Major differences can be found for high power operation. The maximum drain current of the GaN-on-Si devices (Idsmax = 0.3 A/mm bei Vds = 7.5 V) is only 68% of the current of the GaN-on-SiC devices. The reduced current is only partially related to the 20% higher sheet resistance of the channel layer for the GaN-on-Si wafer. This is reflected in the differences of the on-state resistance (59 mΩ for GaN-on-SiC and 67 mΩ for GaN-on-Si transistors with 214 mm gate width) of the power switching transistors. The major contribution is found to be due to the increased channel temperature of GaN-on-Si transistor cells when an electric power of 7 W and more is dissipated on an active device area of 0.1 mm2. Here, SiC with its 3 times higher thermal conductivity as compared to silicon has a better potential to remove heat from the active device region. However, the impact of substrate type on the channel temperature will be less after substrate thinning, dicing, and packaging of the transistor chips.
Publications:
O. Hilt, E. Bahat-Treidel, F. Brunner, A. Knauer, R. Zhytnytska, P. Kotara, J. Wuerfl, "Normally-off GaN Transistors for Power Applications", J. Phys.: Conf. Ser., vol. 494, no. 012001 (2014).
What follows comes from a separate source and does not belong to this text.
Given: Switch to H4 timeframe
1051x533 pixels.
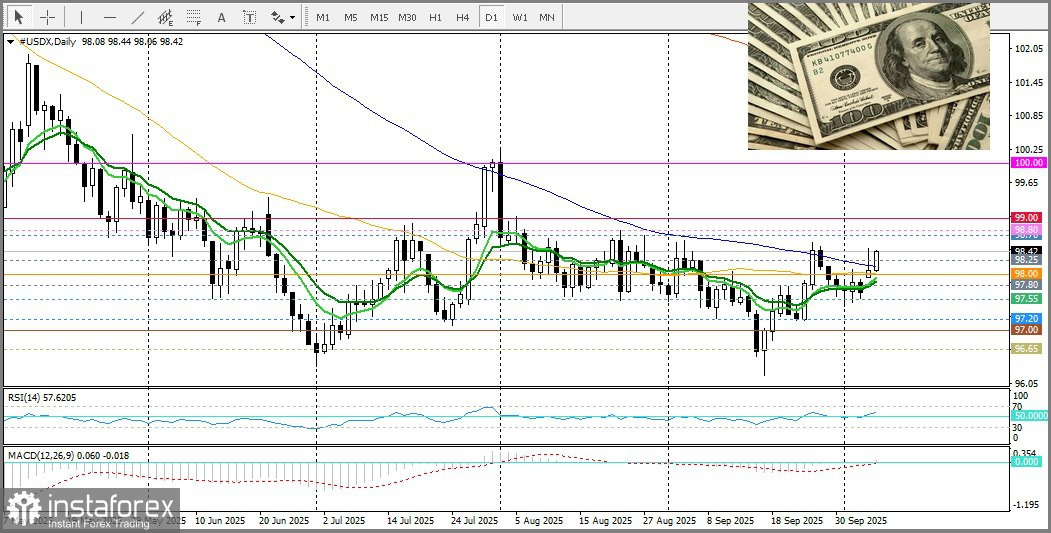Looking at the screenshot, I should coord(462,17).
O. Hilt, P. Kotara, F. Brunner, A. Knauer, R. Zhytnytska, J. Würfl, "Improved Vertical Isolation for Normally-off High Voltage GaN-HFETs on n-SiC Substrates", IEEE Transactions on Electron Devices, vol. 60, no. 10, pp. 3084-3090 (2013).
O. Hilt, E. Bahat-Treidel, F. Brunner, A. Knauer, R. Zhytnytska, P. Kotara, J. Wuerfl, "Normally-off GaN Transistors for Power Switching Applications", ECS Trans., vol. 58, no. 4, pp. 145-154 (2013).